▶ [What is asked] The post below is about SMTP servers rejecting replies to aliased e-mail. List every angle-bracket placeholder in the From header line it shows.

For the last couple of weeks, if I reply to an e-mail sent through an SG alias, there is an immediate rejection by the SMTP server. This happens whether it is using my ISP's (Comcast) SMTP mail server or Hotmail's SMTP mail server. The rejection is immediate during the mail session between my e-mail client (Outlook 2003) and their SMTP mail server. This is not an NDR from my SMTP server connecting to the destination's SMTP server and getting an error at the destination SMTP server. My SMTP server isn't even trying to send the e-mail because it is immediately rejecting the e-mail string in the RCPT TO command sent by my e-mail client to my sending SMTP mail server.
What I see in the e-mail client's logfile is:
2011.11.15 01:30:19 SMTP (smtp.live.com): [tx] RCPT TO: <*****>
2011.11.15 01:30:19 SMTP (smtp.live.com): <rx> 501 5.5.4 Invalid Email address
The asterisked value is the recipient's e-mail address. That e-mail address is the one provided by SG when it passes an e-mail through an alias. For example, I may have an alias defined at SG that looks like:
<keyword>.[<count>.]<sgacct>@xoxy.net
xoxy.net is one of SG's domains. The max receive count is optional. So I give a <keyword>.<sgacct>@xoxy.net alias to someone. They send me an e-mail using that alias. It gets delivered to me. The From header that SG added has:
From: +<keyword>+<mysgacct>+<sghash>.<senderusername>#<senderdomain>@spamgourmet.com
So when I try to reply to this aliased e-mail, my e-mail client's will be sending the following command:
RCPT TO: +<keyword>+<mysgacct>+<sghash>.<senderusername>#<senderdomain>@spamgourmet.com
Right after my client issues its RCPT TO command with that value, the SMTP server rejects it with a 501 error. To the SMTP mail server, the value for the RCPT TO command has invalid syntax.
Did SG recently change the syntax they use to compile the reply-to e-mail address they put in the From header for e-mails delivered through their aliasing service? I know that I've had this problem for maybe a couple weeks where I cannot reply to e-mails aliased through SG because the SMTP server doesn't like the syntax for the e-mail address provided by SG in the From header (and then used in the To header which is the value used in the RCPT TO command). The problem might be older because I may not have been replying to aliased e-mails until recently.
The SMTP servers don't like the syntax used by SG for the reply-to e-mail address specified in their From header they add to e-mails aliased through their service. So I can receive aliased e-mails but I cannot reply to them using SG's e-mail address they put in the From header.

▶ [Source data]
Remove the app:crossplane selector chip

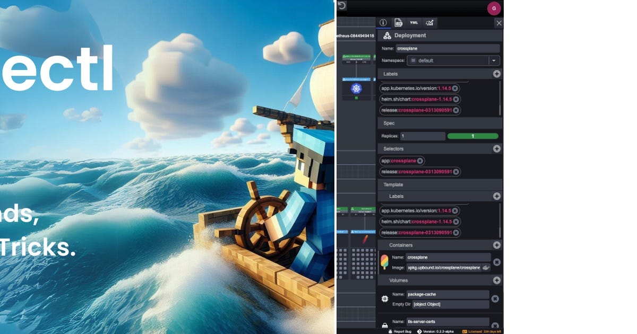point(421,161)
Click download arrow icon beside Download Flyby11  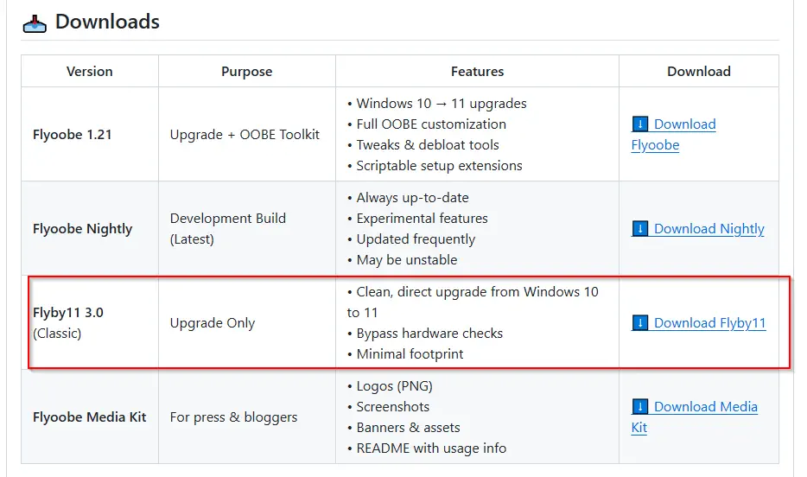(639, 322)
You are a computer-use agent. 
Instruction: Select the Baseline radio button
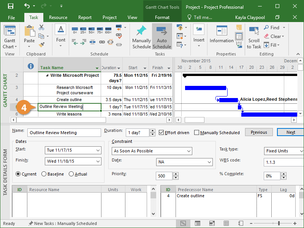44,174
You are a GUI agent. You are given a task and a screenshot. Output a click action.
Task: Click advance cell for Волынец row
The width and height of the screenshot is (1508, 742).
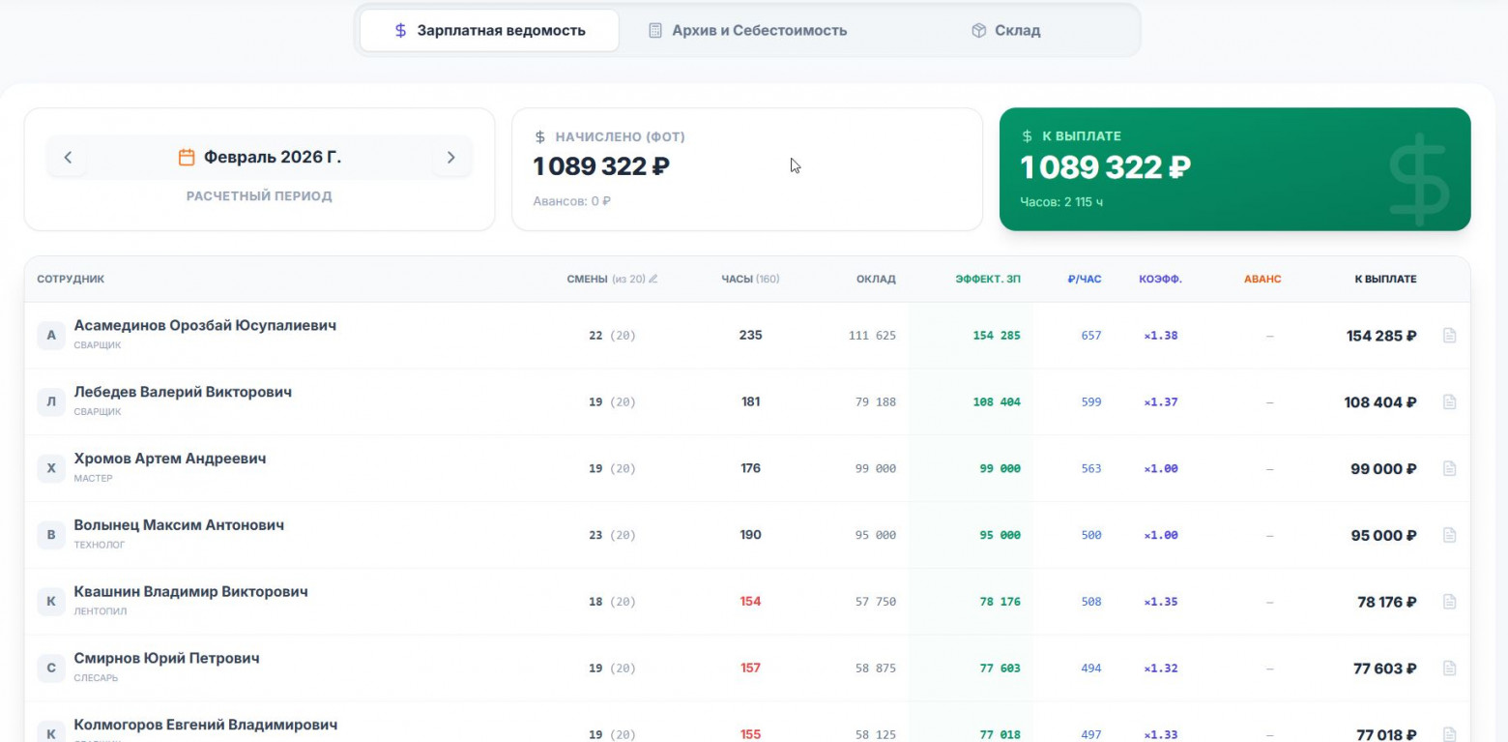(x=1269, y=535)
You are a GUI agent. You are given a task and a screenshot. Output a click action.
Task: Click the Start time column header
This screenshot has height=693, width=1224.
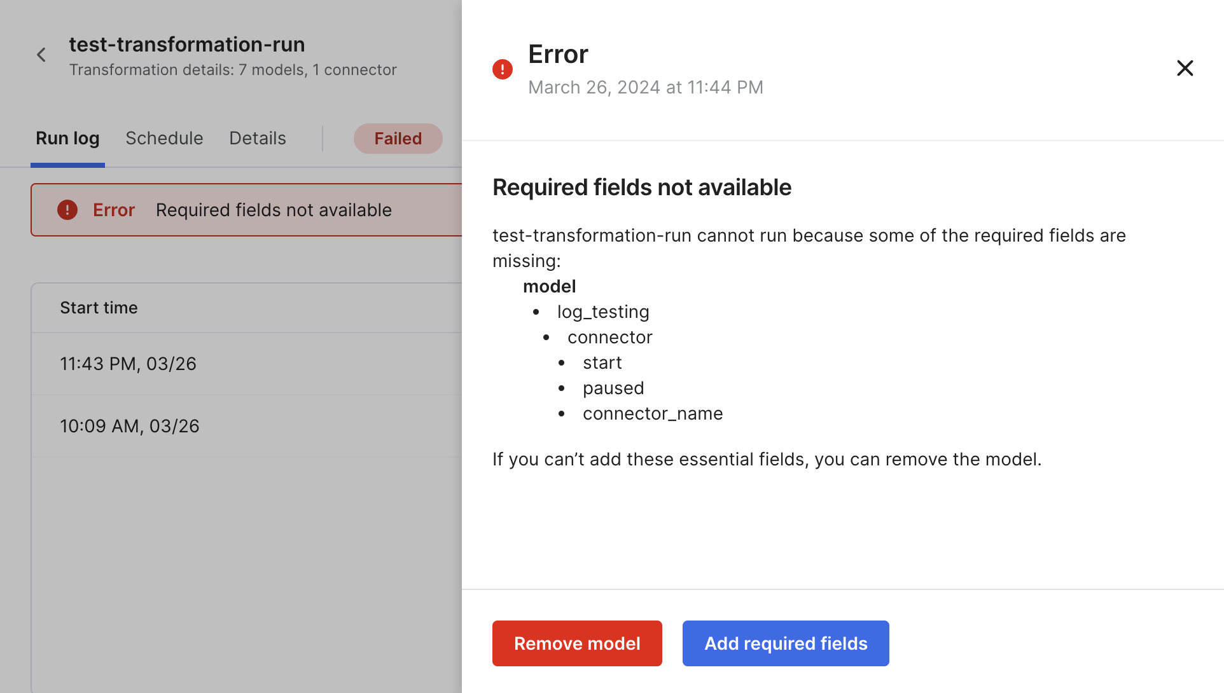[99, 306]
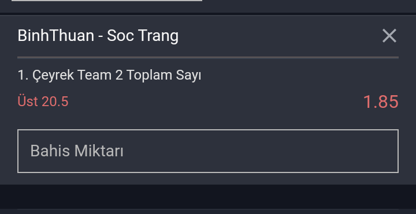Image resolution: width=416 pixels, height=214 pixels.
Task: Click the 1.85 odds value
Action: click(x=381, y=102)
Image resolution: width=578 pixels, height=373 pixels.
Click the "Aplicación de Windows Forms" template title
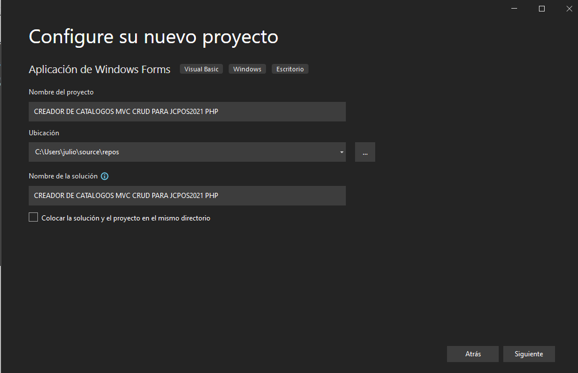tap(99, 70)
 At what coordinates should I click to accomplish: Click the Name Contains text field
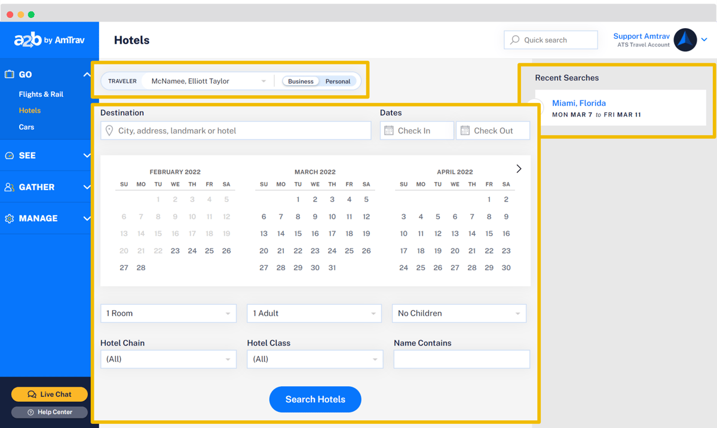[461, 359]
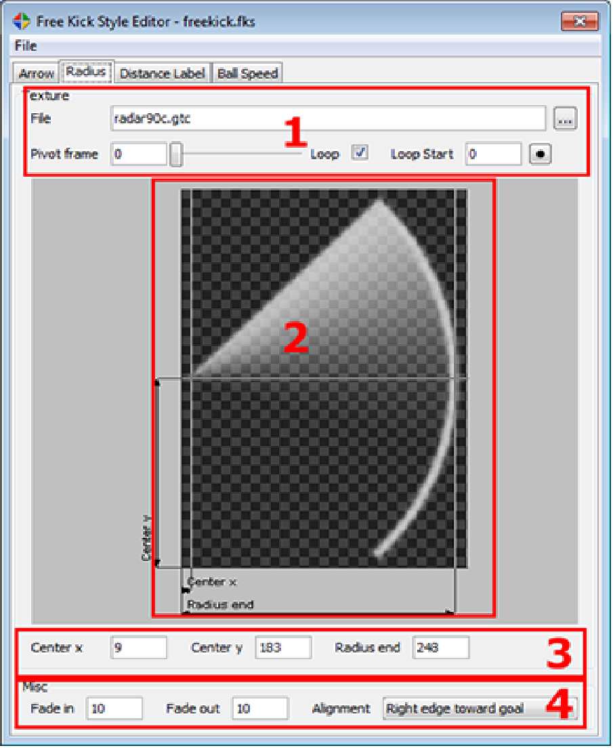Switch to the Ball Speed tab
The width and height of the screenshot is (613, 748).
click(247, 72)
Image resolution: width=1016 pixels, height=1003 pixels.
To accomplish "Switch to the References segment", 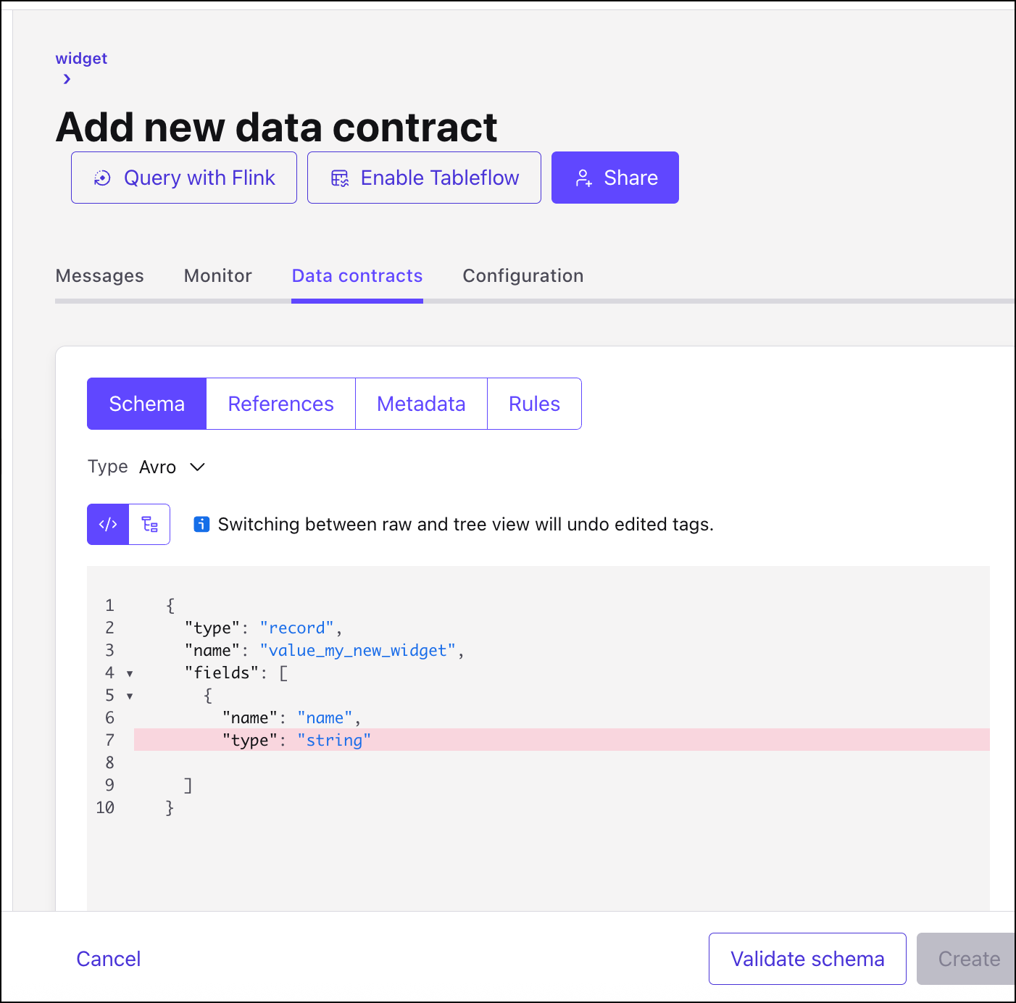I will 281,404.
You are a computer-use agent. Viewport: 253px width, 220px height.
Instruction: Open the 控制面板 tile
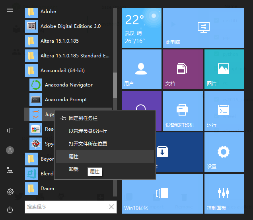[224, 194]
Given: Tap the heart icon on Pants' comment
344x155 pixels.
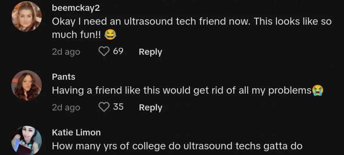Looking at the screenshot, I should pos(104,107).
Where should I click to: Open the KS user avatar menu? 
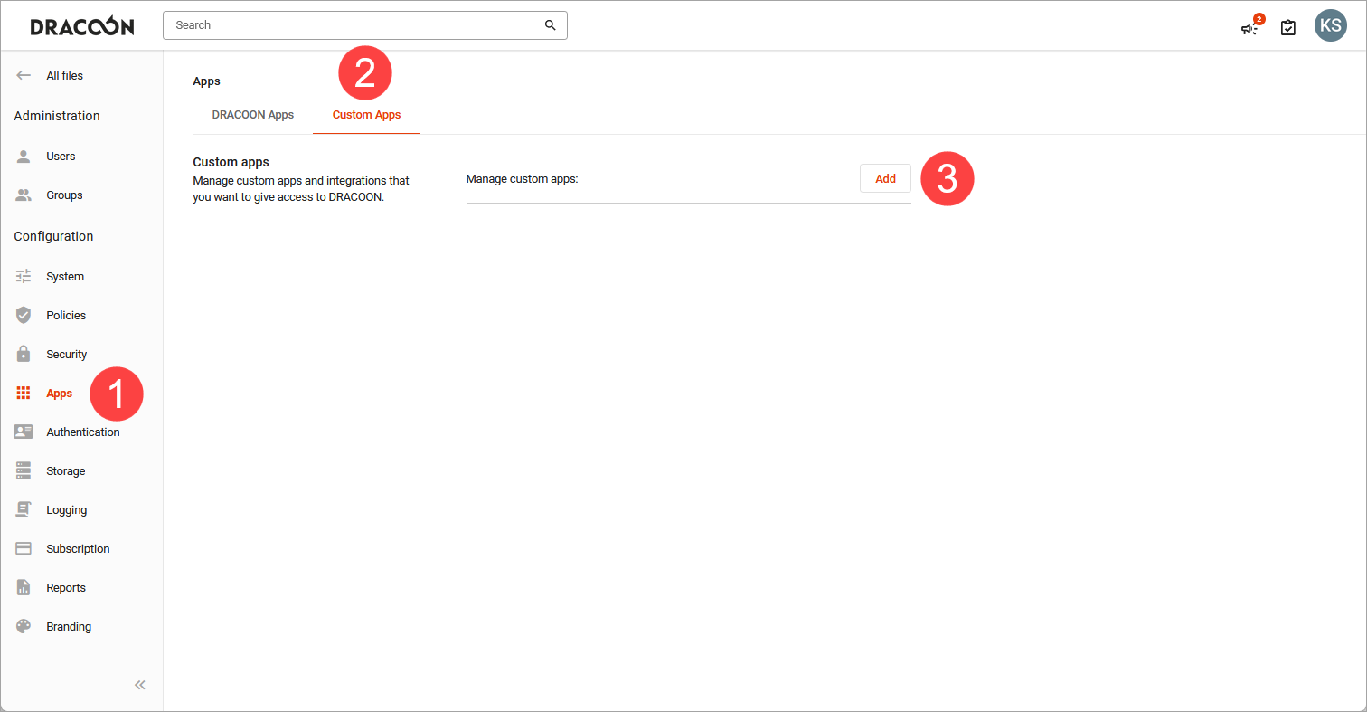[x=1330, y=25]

▶ [Task output]
<keyword>
<mysgacct>
<sghash>
<senderusername>
<senderdomain>